One of the reasons I like reading SC Magazine is for its Data Breach Blog. It’s a good window into the follies of many organizations out there and serves up great examples of why companies should encrypt the data that resides on laptops and desktops.
So far, two recently announced ‘breaches’ this year happened due to a stolen, unsecured device. A hospital in Indiana had nearly 30,000 patient records exposed after a laptop was stolen and a health care vendor in California lost nearly 70,000 patient records. Those are serious numbers and it’s shocking given the U.S. Department of Health and Human Services Office (HHS) is starting to crack down on these things.
This week it was announced that the HHS Office for Civil Rights (OCR) financially punished an organization for a data breach. This was the first time the OCR ever levied a fine against an organization for a data breach and really hammers home the point that the protection of things such as personal health information (PHI) is critical and must be taken seriously.
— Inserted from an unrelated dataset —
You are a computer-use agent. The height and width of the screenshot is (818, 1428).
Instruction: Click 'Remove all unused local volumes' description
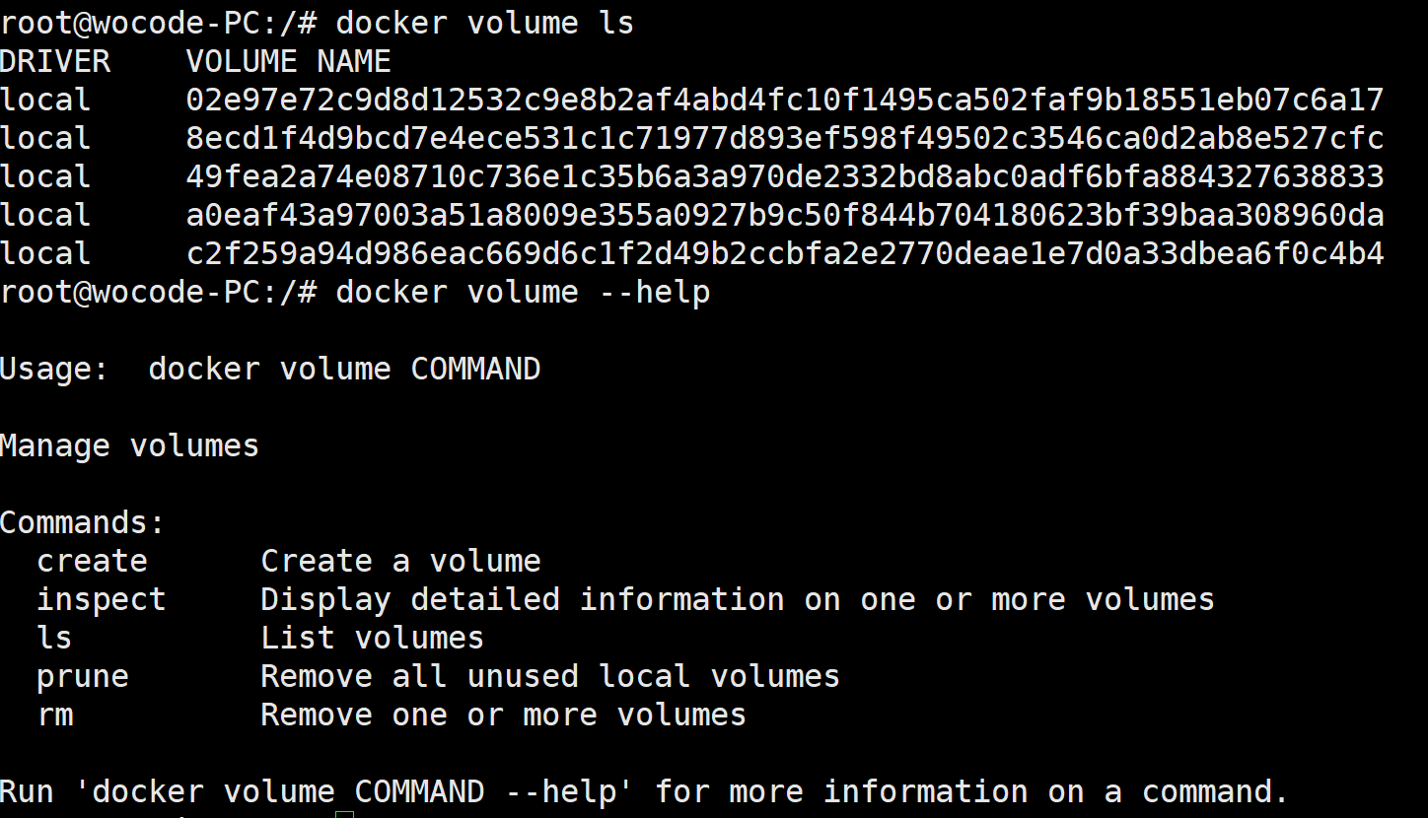click(549, 676)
The organization that was fined is a non-profit organization with 100 employees plus volunteer staff. The cost to deploy an encryption solution at an organization of this size would have been far less than the $50,000 in fines they have to pay right now. How many records were exposed? 441. That’s approx. a $113 fine per record. If we assume they have perhaps 75 laptops in use at the organization (which I would expect to be a very high estimate) they’d be looking at less than 10% of the cost of that fine to secure their data with SecureDoc in their first year and significantly less after that.
Now, if you look at the two other examples mentioned above, and if we go with the precedent of $113 per record levied against the organization in Idaho – the hospital in Indiana could be facing a fine of nearly $3.4 million and the California-based company could be facing an $8 million penalty. While this is pure speculation, these fines most certainly wouldn’t be pocket change.
It’s a pretty clear value proposition. Organizations really need to start looking at data encryption and security solutions as insurance. You wouldn’t drive a car without insurance because (beside the fact that it’s illegal) if you get into an accident the costs to address the damage, personal injury etc. would be astronomical. The same can be said for the privacy of data. Data encryption solutions are a form of insurance in the event a device is lost or stolen it limits risk and exposure both legally and financially.